So we knew the nights and the days, the hunger and the filling. Savage joys and surprises. Snatch up a mouse, fling it up, eat it down with a snap. So good. To start a rabbit, to pursue it as it dodges and circles, then suddenly, to stretch your stride and seize it in a flurry of snow and fur. The shake that snaps its neck, and then the leisurely eating, the tearing open of its belly and nosing through the hot entrails, and then the thick meat of the haunches, the easy crunching of its backbone. Surfeit and sleep. And waken to hunt again.

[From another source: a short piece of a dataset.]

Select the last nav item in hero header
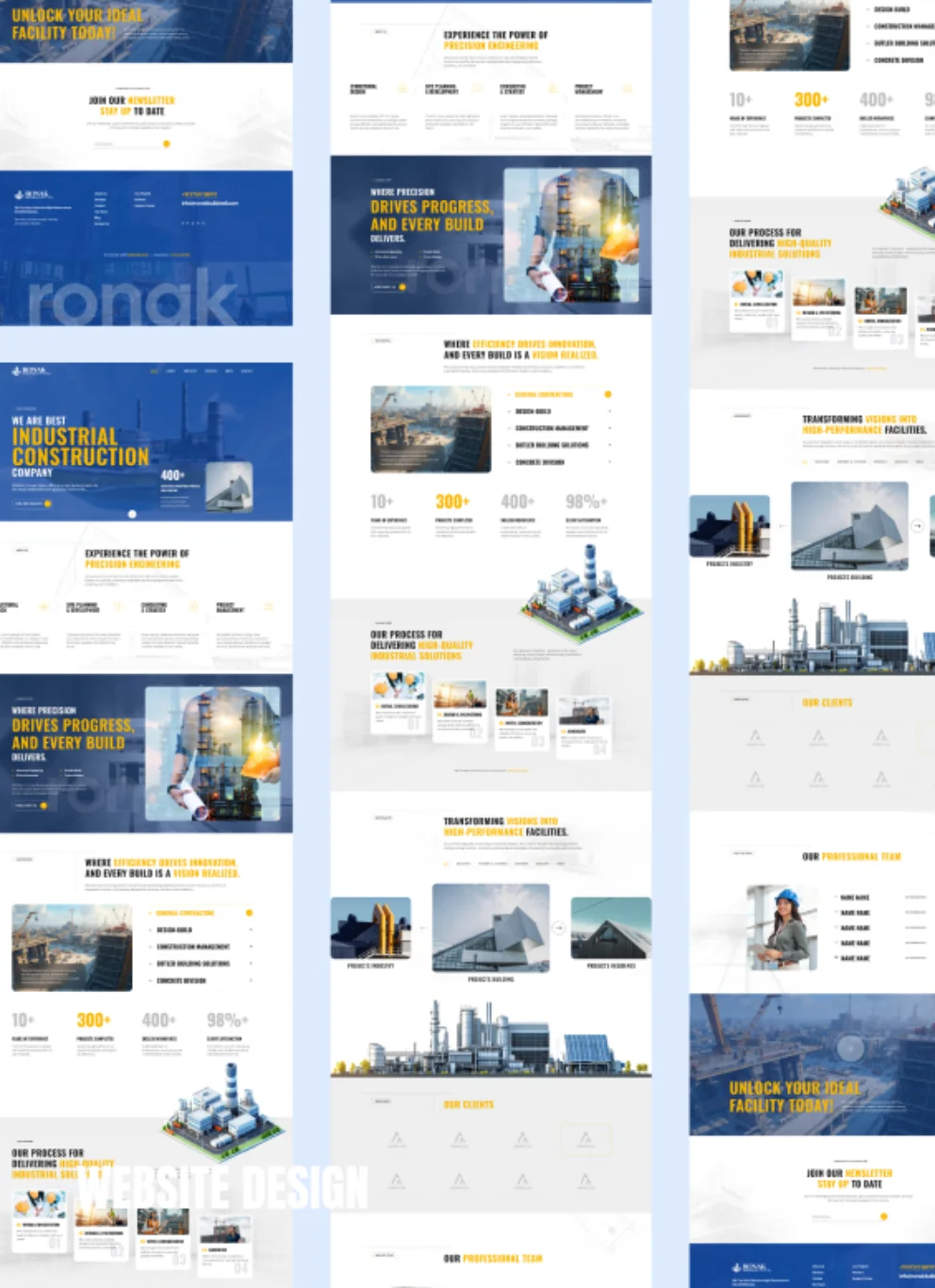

Chase a doe over pond ice, knowing we cannot make such a kill, but rejoicing in the hunt. When through the ice she goes, and we circle, circle, circle endlessly as she battles her hooves against the ice and finally clambers out, too weary to evade the teeth that slash her hamstrings, the fangs that close in her throat. Eating to satiation, not once, but twice from the carcass. A storm comes full of sleet to drive us to the den. Sleeping snug, nose to tail, while the wind flings icy rain and then snow about outside the den. Awake to pale light glistening in through a layer of snow. Dig out to snuff the clear cold day that is just fading. There is meat still on the doe, frozen red and sweet, ready to be dug from the snow. What can be more satisfying than to know of meat that is waiting for you?
Come. We pause. No, the meat is waiting. We trot on.
Come now. Come to me. I’ve meat for you.
We’ve meat already. And closer.
Nighteyes. Changer. Heart of the Pack summons you.